■ **Fragmento**:
====

Para adentrarnos en el exotismo y la aventura, Goldsmith acude a la escala javanesa y a un amplio muestrario de percusiones orientales en cuya cúspide sitúa al gamelán. Esta instrumentación acompaña no sólo la inevitable visión panorámica de las Islas del Índico, sino que ejerce de canalizador antropológico para acercarnos al bullicioso despertar de sus aldeas, oasis de un vergel misterioso y adverso. Fijado el escenario geográfico del relato, Goldsmith dispone de un simple pero inteligente muestrario temático del que sobresalen dos ideas principales y una secundaria. Así, la introducción de un motivo de cinco notas apela a los miedos de Anton, a su falta de fe y a los peligros que esconde la selva (emerge en la parte A del “Main Title” y se desarrolla a lo largo del score, siempre realizando una función de efecto-llamada asociada a una situación de riesgo), constituyendo la idea central de la partitura.
El uso de un contratema de amor y de un motivo secundario, socarrón y optimista, ejercen, por su parte, de contrapeso dramático, en profundo contraste con la concepción estética del resto de la obra, ya que sirven a la necesidad de fijar un nuevo referente de conducta para Anton. Se asocian, al fin y al cabo, a dos formas de vida diametralmente opuestas a la suya, erigidas en únicas alternativas válidas para alcanzar la felicidad en este difícil paraje. Ambos motivos emergerán victoriosos en el tramo final de la cinta, una vez el médico consuma la mimesis de estas posturas, se adapte al medio, representando el triunfo del espíritu sobre las ideas. El tema de amor es introducido como parte B del “Main Title” demostrando ser muy eficaz en conexión con la imagen, puesto que al margen de incluir los elementos románticos de rigor que, por supuesto, contribuyen a fijar la relación del protagonista y Els (el tema sufre de numerosas variaciones, según la relación da un paso adelante y dos atrás en cortes como “Worth Waiting For” o “Interrupted Idyll”), conforma el único reducto humanista empleado por Goldsmith en su partitura (de ahí su configuración como contratema del central). Es lógico, por lo tanto, que el compositor se aproveche inteligentemente de él para proyectarlo sobre la postrera redención final del personaje. Por otro lado, el motivo secundario asociado a Jansen, es introducido por la tuba y facilita la aparición de componentes cómicos en la trama (“Journey to Jansen”, “Notes to Anton” o “Jansen on Lepresy”).

====

■ **Datos**:
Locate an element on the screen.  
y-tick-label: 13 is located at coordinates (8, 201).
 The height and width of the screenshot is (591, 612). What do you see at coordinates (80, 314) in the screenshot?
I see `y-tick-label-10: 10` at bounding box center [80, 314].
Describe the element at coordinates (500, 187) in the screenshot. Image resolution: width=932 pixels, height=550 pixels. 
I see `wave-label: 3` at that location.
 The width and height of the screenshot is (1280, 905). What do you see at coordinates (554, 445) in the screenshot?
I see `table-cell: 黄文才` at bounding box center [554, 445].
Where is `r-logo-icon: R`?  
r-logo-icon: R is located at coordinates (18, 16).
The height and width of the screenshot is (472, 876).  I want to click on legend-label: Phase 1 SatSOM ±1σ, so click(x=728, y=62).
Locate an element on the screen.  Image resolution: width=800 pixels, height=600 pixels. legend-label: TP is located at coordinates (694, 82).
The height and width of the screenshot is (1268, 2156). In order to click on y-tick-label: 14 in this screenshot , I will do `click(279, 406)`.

====

■ **Tarea**: Prosigue el comentario sobre la partitura de Goldsmith a partir de su última oración.

■ **Resultado**:
Constituido en claro antecedente de “The Sand Pebbles”, “The Spiral Road” es un buen ejemplo de la brillante primera etapa compositiva de su autor, aunque debido a esa división monolítica en temas y contratemas, se acaba echando en falta una mayor complejidad narrativa por parte de un Goldsmith anclado en cierto esquematismo formal, en una estructura demasiado convencional y previsible, dejando pocos ingredientes a la sorpresa. Y es que, desde su inicio el espectador tiene demasiado claras las premisas, el desarrollo y la moraleja a esperar de un producto fílmico tan bienintencionado como fallido.